### ACTIVITY
Nothing but an exact copy is wanted here: the line with "星座戀愛 (364, 123)" and all the lines that follow it in the entries below.

### DATASET RECORDS
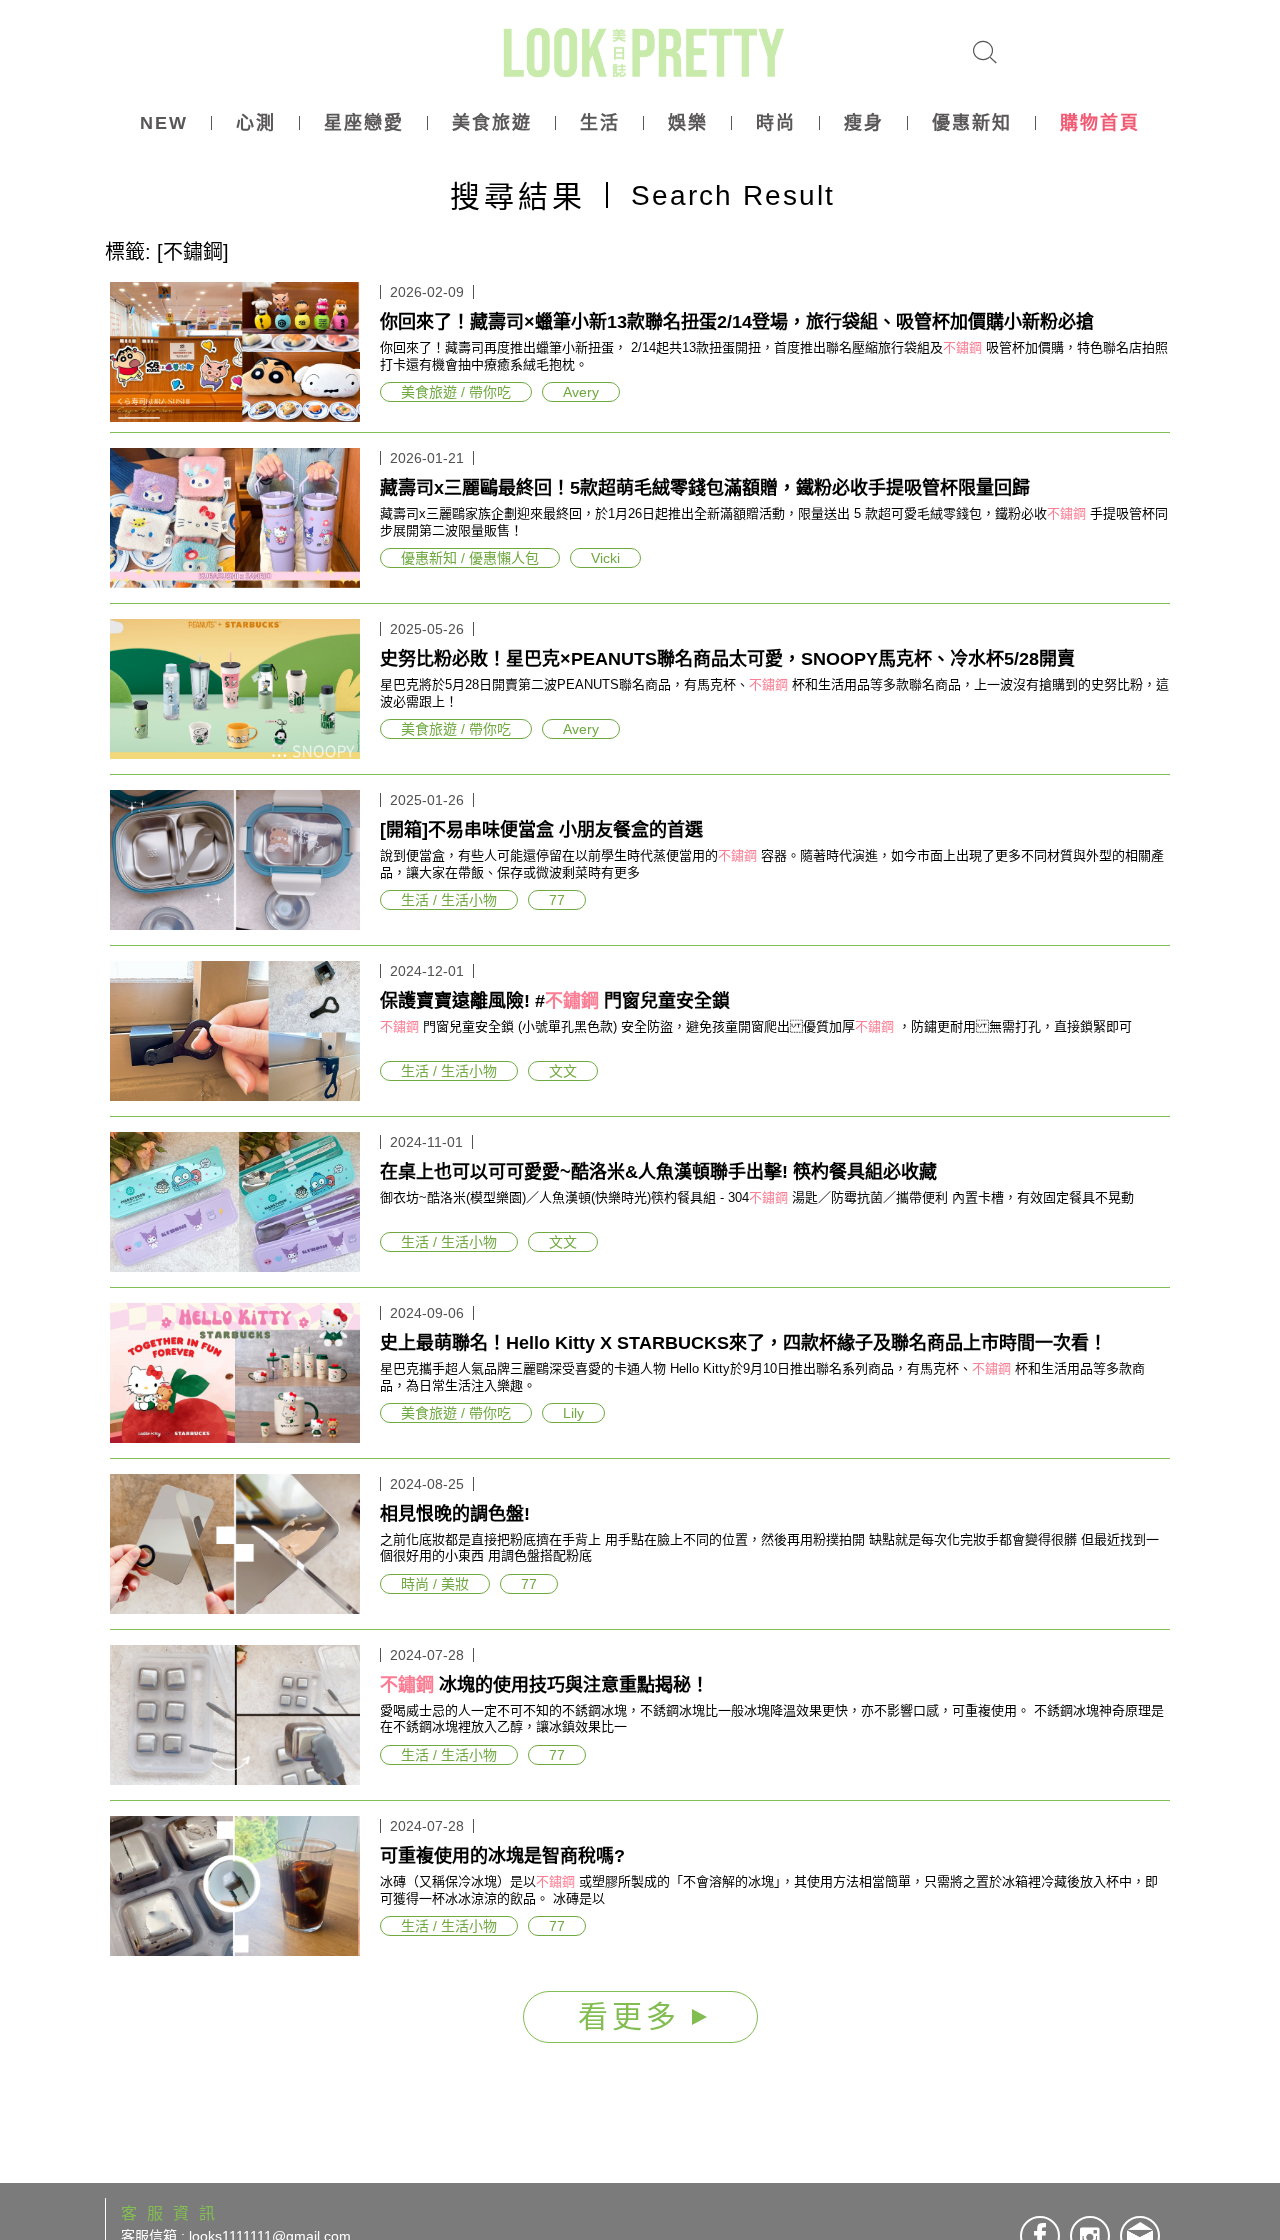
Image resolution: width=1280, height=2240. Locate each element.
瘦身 (864, 123)
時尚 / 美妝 (435, 1584)
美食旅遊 (492, 123)
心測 (256, 123)
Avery (581, 392)
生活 (600, 123)
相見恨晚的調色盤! (455, 1514)
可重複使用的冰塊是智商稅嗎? (502, 1856)
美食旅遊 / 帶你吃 (456, 392)
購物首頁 (1100, 123)
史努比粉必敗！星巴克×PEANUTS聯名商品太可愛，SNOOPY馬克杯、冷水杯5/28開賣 (727, 659)
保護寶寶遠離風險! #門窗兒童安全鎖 (555, 1001)
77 (557, 900)
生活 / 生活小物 (449, 900)
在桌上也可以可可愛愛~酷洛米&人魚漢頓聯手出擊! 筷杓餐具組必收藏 (658, 1172)
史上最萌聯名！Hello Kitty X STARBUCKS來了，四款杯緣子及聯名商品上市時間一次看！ (743, 1343)
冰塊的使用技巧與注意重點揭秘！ (544, 1685)
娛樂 (688, 123)
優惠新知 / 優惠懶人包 (470, 558)
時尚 (776, 123)
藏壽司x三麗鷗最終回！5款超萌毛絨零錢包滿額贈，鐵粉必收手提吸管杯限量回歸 (705, 488)
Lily (573, 1413)
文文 (563, 1071)
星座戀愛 (364, 123)
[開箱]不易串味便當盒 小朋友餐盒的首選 (541, 830)
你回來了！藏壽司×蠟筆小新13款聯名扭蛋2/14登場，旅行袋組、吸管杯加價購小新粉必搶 (737, 322)
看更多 (635, 2016)
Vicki (605, 558)
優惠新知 (972, 123)
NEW (164, 123)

### RESPONSE FOR THIS EXERCISE
星座戀愛 (364, 123)
[開箱]不易串味便當盒 小朋友餐盒的首選 (541, 830)
你回來了！藏壽司×蠟筆小新13款聯名扭蛋2/14登場，旅行袋組、吸管杯加價購小新粉必搶 (737, 322)
看更多 (635, 2016)
Vicki (605, 558)
優惠新知 (972, 123)
NEW (164, 123)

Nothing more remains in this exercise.